▶ _Compiti da svolgere_:
[1] Riduci a un elenco puntato il paragrafo che comincia con «Roberta Romano, 55 anni», tratto dall'articolo sulla donna morta nel letto a contenitore. Mantieni i fatti principali.
[2] Prosegui l'articolo sulla donna morta nel letto a contenitore, partendo dopo l'ultima frase riportata.

▶ _Estratto del documento_:
• • • • • • •
Corriere del Veneto (Venezia e Mestre)
Letto matrimoniale trappola: si chiude e uccide una donna
Venezia, strano incidente domestico: disposta l’autopsia. Trovata esanime dalla figlia
VENEZIA È morta nella sua camera, forse vittima del meccanismo di sollevamento del letto « a contenitore » , che l’avrebbe intrappolata e soffocata.
Roberta Romano, 55 anni, è rimasta uccisa domenica sera, nella sua casa di Santa Marta, nel centro storico di Venezia. La donna, agente di polizia penitenziaria in forza prima al carcere femminile lagunare della Giudecca, poi alla casa circondariale maschile di Santa Maria Maggiore – sempre a Venezia – viveva sola con la figlia che, al momento della tragedia, era fuori casa. Quando è rientrata, poco prima delle 21.30, non ha sentito la risposta della madre al suo saluto e si è messa a cercarla; l’ha trovata immediatamente, a terra, ormai senza vita, in camera da letto.
• • • • • • •
▶ _Dati_:
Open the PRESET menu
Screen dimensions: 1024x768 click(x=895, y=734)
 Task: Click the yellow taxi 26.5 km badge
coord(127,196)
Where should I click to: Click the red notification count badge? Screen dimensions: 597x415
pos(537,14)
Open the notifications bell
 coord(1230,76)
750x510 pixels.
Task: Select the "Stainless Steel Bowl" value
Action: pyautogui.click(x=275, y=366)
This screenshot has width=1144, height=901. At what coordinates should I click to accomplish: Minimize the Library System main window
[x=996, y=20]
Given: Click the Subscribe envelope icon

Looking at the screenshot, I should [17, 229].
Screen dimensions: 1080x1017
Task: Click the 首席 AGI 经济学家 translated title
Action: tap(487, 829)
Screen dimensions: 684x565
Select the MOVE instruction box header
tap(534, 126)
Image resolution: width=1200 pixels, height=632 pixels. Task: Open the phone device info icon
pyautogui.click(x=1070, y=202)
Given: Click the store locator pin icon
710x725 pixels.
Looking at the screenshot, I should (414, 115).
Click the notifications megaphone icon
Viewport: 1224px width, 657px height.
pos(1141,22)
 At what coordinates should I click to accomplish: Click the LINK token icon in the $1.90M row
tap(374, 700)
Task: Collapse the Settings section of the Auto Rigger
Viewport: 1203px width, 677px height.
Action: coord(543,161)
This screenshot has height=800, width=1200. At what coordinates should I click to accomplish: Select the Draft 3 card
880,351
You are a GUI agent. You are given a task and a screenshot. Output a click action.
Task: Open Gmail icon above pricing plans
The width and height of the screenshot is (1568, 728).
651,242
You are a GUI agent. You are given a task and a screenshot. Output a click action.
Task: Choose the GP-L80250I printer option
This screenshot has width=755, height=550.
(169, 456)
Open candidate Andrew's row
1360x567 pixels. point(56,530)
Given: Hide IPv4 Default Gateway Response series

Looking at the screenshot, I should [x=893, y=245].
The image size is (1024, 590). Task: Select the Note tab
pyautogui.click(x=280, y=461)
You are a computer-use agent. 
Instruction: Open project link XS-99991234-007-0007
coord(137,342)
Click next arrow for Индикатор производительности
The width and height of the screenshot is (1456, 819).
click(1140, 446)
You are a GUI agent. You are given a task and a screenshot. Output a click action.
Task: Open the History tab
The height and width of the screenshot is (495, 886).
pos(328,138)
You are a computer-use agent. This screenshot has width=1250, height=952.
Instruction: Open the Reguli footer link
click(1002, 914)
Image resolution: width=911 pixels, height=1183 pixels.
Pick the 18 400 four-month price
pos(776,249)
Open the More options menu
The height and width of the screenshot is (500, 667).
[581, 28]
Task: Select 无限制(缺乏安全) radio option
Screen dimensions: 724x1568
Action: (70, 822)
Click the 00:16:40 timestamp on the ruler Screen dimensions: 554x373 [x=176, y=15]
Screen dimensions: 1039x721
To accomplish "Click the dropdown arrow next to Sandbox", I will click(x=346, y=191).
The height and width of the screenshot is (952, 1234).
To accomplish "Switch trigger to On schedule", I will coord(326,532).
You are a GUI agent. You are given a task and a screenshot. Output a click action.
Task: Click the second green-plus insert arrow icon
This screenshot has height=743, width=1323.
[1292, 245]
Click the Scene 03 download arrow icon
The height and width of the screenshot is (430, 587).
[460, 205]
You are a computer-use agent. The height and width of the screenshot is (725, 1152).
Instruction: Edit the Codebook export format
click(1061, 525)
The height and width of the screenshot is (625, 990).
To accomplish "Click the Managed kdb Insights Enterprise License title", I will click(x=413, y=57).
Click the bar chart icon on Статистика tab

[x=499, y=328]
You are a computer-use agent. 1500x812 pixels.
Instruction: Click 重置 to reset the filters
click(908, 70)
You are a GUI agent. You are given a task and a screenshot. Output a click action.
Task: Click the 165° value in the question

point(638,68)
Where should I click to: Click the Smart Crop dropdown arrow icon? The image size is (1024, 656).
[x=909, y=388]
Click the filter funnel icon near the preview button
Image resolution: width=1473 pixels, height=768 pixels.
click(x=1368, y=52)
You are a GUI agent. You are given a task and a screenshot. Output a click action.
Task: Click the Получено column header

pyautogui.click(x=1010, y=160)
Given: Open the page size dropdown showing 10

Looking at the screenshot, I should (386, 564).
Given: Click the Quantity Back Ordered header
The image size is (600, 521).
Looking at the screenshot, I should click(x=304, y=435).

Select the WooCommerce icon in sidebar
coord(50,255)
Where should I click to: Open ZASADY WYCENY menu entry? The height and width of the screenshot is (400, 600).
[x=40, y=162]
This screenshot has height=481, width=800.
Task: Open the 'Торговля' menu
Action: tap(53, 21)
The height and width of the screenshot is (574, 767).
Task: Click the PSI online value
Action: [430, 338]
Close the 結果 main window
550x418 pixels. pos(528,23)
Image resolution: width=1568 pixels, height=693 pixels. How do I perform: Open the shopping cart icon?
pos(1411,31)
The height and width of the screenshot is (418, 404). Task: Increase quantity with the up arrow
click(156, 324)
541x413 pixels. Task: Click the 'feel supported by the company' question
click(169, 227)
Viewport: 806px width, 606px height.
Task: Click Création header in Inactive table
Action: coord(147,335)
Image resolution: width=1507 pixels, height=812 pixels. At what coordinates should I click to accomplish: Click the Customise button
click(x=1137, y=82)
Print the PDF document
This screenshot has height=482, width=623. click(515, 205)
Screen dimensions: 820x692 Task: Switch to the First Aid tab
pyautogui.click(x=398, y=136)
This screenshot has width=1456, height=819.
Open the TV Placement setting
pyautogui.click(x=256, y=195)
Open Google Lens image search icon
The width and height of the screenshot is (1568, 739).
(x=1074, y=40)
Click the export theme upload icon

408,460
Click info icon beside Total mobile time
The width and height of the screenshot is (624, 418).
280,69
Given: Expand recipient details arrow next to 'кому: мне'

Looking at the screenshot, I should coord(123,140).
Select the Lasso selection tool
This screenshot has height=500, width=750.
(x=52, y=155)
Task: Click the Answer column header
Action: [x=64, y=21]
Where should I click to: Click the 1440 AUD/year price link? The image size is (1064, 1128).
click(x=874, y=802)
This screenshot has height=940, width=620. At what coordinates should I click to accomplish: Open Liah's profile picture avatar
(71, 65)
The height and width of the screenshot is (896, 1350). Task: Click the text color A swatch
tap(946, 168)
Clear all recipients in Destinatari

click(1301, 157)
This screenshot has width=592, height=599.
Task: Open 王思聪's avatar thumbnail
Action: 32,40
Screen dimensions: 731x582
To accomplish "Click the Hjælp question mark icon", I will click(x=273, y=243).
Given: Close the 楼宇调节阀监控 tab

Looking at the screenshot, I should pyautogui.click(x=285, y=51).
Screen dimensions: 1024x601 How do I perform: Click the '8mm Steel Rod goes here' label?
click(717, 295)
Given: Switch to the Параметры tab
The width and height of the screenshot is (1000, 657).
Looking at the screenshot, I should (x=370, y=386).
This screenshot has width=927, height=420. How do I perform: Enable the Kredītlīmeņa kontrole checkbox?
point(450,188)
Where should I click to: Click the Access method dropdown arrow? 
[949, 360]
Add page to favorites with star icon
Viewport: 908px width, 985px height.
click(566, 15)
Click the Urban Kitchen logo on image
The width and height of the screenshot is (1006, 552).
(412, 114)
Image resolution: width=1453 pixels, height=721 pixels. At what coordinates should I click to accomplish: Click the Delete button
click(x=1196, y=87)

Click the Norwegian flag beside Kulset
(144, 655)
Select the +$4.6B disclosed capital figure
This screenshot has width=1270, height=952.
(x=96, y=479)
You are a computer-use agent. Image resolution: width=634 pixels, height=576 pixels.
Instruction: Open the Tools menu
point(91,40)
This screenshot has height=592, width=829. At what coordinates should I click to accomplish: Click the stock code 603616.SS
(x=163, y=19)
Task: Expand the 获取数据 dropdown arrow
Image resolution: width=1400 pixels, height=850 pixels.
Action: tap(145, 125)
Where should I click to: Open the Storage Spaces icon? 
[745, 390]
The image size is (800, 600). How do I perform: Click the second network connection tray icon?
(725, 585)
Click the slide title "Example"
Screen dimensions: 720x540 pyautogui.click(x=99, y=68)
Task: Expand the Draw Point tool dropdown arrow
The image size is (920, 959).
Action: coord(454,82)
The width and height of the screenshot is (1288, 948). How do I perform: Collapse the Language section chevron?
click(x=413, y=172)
• • • • • • •
▶ _Risultati dei compiti_:
[1]
- Roberta Romano, 55 anni, è morta domenica sera nella sua casa di Santa Marta, nel centro storico di Venezia.
- Era agente di polizia penitenziaria, prima al carcere femminile della Giudecca e poi alla casa circondariale maschile di Santa Maria Maggiore, sempre a Venezia.
- Viveva sola con la figlia, che al momento della tragedia era fuori casa.
- Rientrata poco prima delle 21.30, la figlia non ha ricevuto risposta al saluto e ha cercato la madre. L'ha trovata subito a terra, ormai senza vita, in camera da letto.

[2]
Subito è scattata la telefonata al 118 e i sanitari del pronto intervento sono arrivati nell’appartamento in pochi minuti ma non hanno potuto fare altro che confermare il decesso e, di conseguenza, avvisare i carabinieri della tragedia. I militari dell’Arma, dal nucleo natanti e dalla compagnia di Venezia, si sono presentati poco dopo, per cercare di chiarire la vicenda, dai contorni ancora sfocati: la 55enne sarebbe rimasta uccisa perché soffocata dal suo letto, una struttura che offre la possibilità di sollevare rete e materasso con un sistema a ribalta per utilizzare come scomparto – normalmente sfruttato per coperte e lenzuola – lo spazio sottostante; non è chiaro cosa sia successo, forse la donna si è infilata sotto a prendere qualcosa e il letto si è chiuso sopra di lei, magari colpendola e togliendole il fiato.
Un incidente domestico fatale, almeno nell’ipotesi che ieri era sul tavolo della procudi ra veneziana.
La pm di turno, la dottoressa Laura Villan, avrebbe già disposto l’autopsia sul corpo della 55enne, in modo da chiarire la causa esatta della morte che, al momento, è indicata solo come soffocamento. Non ci sarebbero neppure elementi che, in questa fase, lascino supporre l’intervento una seconda persona, sul corpo non ci sarebbero stati segni di lotta, così come in casa, ma anche questo potrebbe cambiare in seguito alla relazione del medico legale, che potrebbe scoprire qualcosa non immediatamente visibile.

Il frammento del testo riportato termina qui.